I understand that generally speaking when cross-validation error decreases as the training set size increases, and there is a large gap between training error and cross-validation error, you have overfitting (high variance). A larger training set and reduced number of features could help in that case. Similarly when there is no gap between training and cross-validation error curves and still the training error is high, you have high bias, and trying to use a larger set of features may help.

This answer explains,

"Overfitting does not refer to the gap between training and test error being large or even increasing. It might be true that both training and testing error are decreasing, but training error is decreasing at a faster rate.... Overfitting specifically relates to the training error decreasing at the expense of model generalization (approximated through cross validation) as model hyperparameters are tuned..."

Given that explanation, it seems to me that this below plot shows overfitting. Other learning curves for additional models I am testing look more like the "traditional" overfitting that I describe in the previous paragraph.
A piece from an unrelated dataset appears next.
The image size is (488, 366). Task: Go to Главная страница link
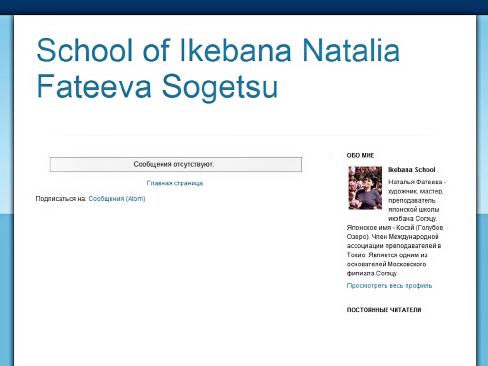click(175, 183)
With that in mind, I am wondering: At what point are your curves acceptable in a bag of words problem? Is it that they're acceptable once you achieve high precision / recall for your cross-validation and test sets?

My dataset consists of small, 1-6 word "documents" that are almost always noun phrases, and I have removed stop words, made all text lowercase, etc. in addition to trying feature selection with chi squared.

Overfitting can happen when you have features that cause learning models to memorize the training data, rather than generalize, which seems to me to be an inherent challenge that bag of words models will always face. In problems where we are using text data, to reference this question,

"Data sparsity is more of an issue in NLP than in other machine learning fields because we typically deal with large vocabularies where it is impossible to have enough data to actually observe examples of all the things that people can say. There will be many real phrases that we will just never see in the training data."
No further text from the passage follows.